-- Problem to solve --
Nothing but the line containing "Toggle the Soft Attack switch" and the lines after it in the entries below should appear, each repeated exactly.
:: Information shown ::
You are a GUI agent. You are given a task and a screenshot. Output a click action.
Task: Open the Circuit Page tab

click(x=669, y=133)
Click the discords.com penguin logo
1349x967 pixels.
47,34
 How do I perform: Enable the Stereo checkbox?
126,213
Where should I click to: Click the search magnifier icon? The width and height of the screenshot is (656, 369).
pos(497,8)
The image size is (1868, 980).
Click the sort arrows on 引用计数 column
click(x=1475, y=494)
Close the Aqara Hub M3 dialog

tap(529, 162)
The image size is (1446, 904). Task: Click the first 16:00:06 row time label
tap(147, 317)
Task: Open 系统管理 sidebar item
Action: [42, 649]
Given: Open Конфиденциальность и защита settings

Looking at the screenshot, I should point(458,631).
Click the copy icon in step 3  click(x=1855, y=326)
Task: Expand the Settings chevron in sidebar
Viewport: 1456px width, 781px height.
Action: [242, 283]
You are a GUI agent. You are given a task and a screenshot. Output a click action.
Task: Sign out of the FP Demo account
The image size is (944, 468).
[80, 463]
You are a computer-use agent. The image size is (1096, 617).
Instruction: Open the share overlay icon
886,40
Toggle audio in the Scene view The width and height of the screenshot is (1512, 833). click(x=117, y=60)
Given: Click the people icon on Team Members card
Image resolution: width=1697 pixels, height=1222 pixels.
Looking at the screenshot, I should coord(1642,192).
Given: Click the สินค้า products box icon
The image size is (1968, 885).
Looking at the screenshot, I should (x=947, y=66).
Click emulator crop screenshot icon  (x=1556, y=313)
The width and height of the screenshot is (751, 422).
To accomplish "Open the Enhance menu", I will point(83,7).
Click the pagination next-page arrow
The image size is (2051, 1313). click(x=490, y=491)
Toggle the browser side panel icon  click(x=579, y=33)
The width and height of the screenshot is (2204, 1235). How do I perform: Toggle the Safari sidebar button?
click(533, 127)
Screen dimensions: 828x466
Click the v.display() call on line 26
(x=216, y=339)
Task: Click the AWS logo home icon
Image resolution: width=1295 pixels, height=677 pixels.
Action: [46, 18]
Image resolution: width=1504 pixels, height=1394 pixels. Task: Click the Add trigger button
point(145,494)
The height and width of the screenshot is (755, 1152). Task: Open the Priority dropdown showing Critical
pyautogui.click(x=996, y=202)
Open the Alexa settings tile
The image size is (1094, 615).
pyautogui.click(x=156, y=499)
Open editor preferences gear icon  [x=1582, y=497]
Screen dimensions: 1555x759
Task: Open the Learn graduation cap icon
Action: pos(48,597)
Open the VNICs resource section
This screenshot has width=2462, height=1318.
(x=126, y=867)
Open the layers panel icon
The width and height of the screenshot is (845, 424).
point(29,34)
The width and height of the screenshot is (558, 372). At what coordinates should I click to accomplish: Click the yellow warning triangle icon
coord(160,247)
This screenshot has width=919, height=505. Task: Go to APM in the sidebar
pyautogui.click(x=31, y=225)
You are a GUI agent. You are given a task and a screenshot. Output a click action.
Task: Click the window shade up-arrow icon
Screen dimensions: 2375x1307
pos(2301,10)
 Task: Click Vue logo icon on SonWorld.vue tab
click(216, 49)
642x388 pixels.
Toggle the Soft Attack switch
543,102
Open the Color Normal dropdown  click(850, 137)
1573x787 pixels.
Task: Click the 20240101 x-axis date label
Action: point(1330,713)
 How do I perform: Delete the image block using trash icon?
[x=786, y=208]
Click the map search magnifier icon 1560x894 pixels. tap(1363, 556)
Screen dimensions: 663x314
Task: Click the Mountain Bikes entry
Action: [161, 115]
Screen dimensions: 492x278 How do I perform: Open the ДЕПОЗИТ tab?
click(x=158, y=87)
:::
-- Solved problem --
Toggle the Soft Attack switch
543,102
Open the Color Normal dropdown  click(850, 137)
1573x787 pixels.
Task: Click the 20240101 x-axis date label
Action: point(1330,713)
 How do I perform: Delete the image block using trash icon?
[x=786, y=208]
Click the map search magnifier icon 1560x894 pixels. tap(1363, 556)
Screen dimensions: 663x314
Task: Click the Mountain Bikes entry
Action: [161, 115]
Screen dimensions: 492x278 How do I perform: Open the ДЕПОЗИТ tab?
click(x=158, y=87)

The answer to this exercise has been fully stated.